Some of the links shared in this post are affiliate links. If you click on the link and make a purchase, we will receive an affiliate commission at no additional cost to you.
Synology DSM7 has introduced stricter restrictions on what packages are allowed to do. When DSM6 is used, Tailscale runs as root with full privileges and these steps are not required.
By default, Tailscale on Synology with DSM7 only allows inbound connections to the Synology device, but outbound Tailscale access from other applications running on the Synology NAS is not enabled.
The reason for this is that the tailscale package does not have the authorization to create a TUN device.

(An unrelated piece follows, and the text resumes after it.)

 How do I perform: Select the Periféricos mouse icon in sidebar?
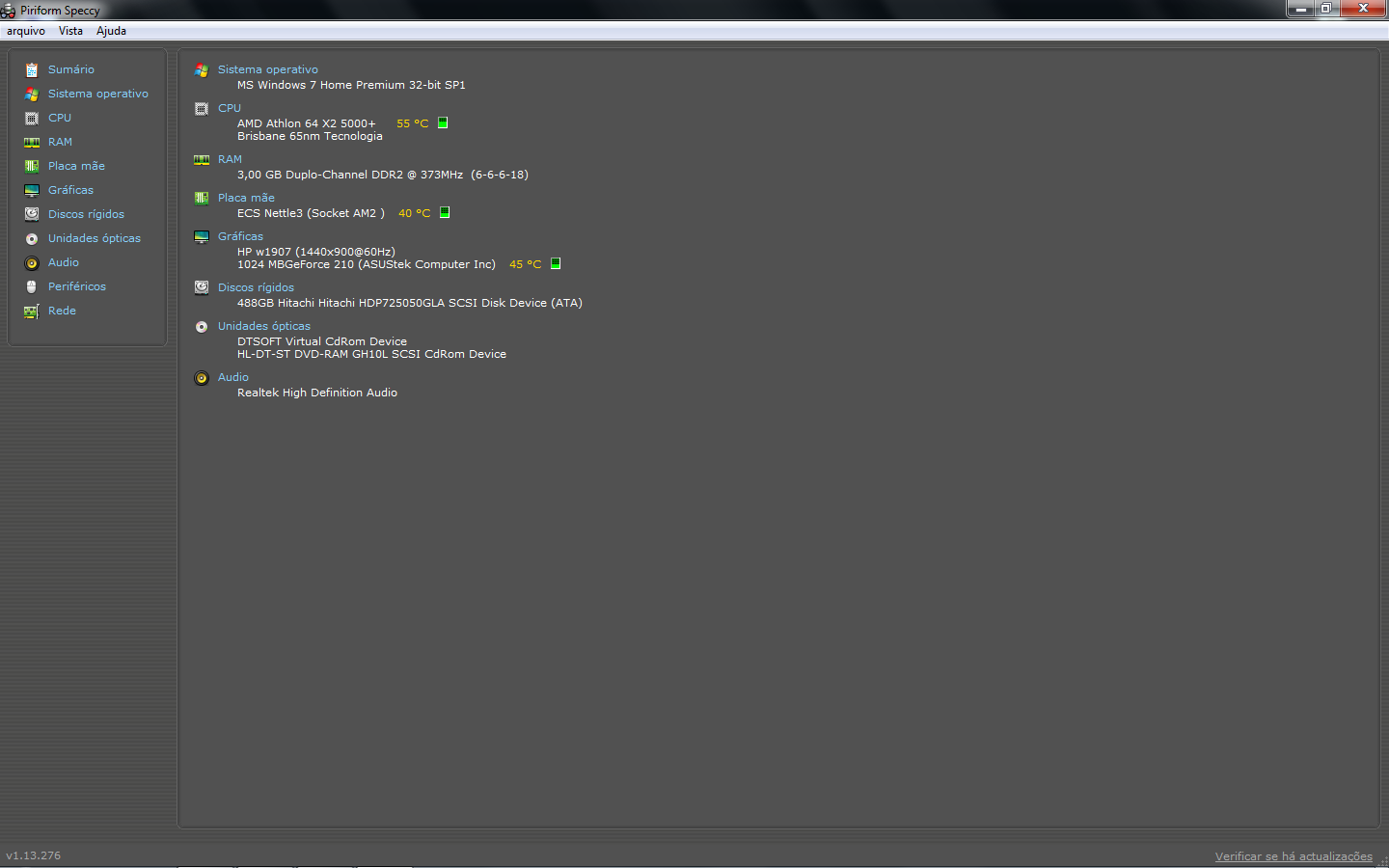pos(32,286)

To enable TUN to allow outgoing connections from other apps running on the Synology, the following steps must be performed:
Time needed: 5 minutes
- Install Tailscale on the Synology NAS
Make sure you are using Tailscale 1.22.2 or later, either via the Synology Package Center or a manually installed *.spk from the Tailscale Packages Server - Create a custom script
In Synology DSM, go to Control Panel > Task Scheduler, click Create and select “Triggered Task” Select “Custom Script.” When the Create Task window appears, click General.
Under General Settings, enter a task name, select root as the user for whom the task will run and select Boot-up as the event that triggers the task. Make sure that the task is activated.

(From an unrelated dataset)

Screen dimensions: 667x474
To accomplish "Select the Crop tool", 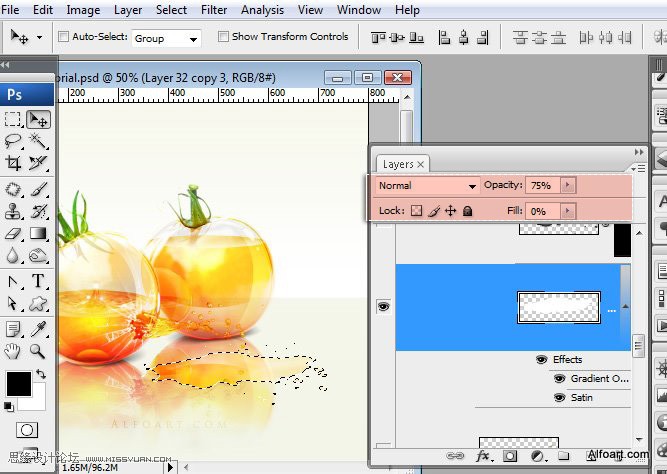I will click(x=13, y=163).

Click Task settings and enter the following for Custom script:/var/packages/Tailscale/target/bin/tailscale configure-host; synosystemctl restart pkgctl-Tailscale.service
Click OK to save the settings.
Restart the Synology. (Alternatively, to avoid a reboot, run the above custom script as root on the device to restart the tailscale package).
The TUN settings should now be preserved each time you reboot your device. - Customize Synology Firewall (If enabled)
When TUN is enabled, tailscale traffic flows through Synology’s built-in firewall.
The firewall is disabled by default. However, if it is enabled, add an exception for the tailscale subnet, 100.64.0.0/10. In Main Menu > Control Panel > Security > Firewall, add a firewall rule to the default profile that allows traffic from the source IP subnet 100.64.0.0 with subnet mask 255.192.0.0.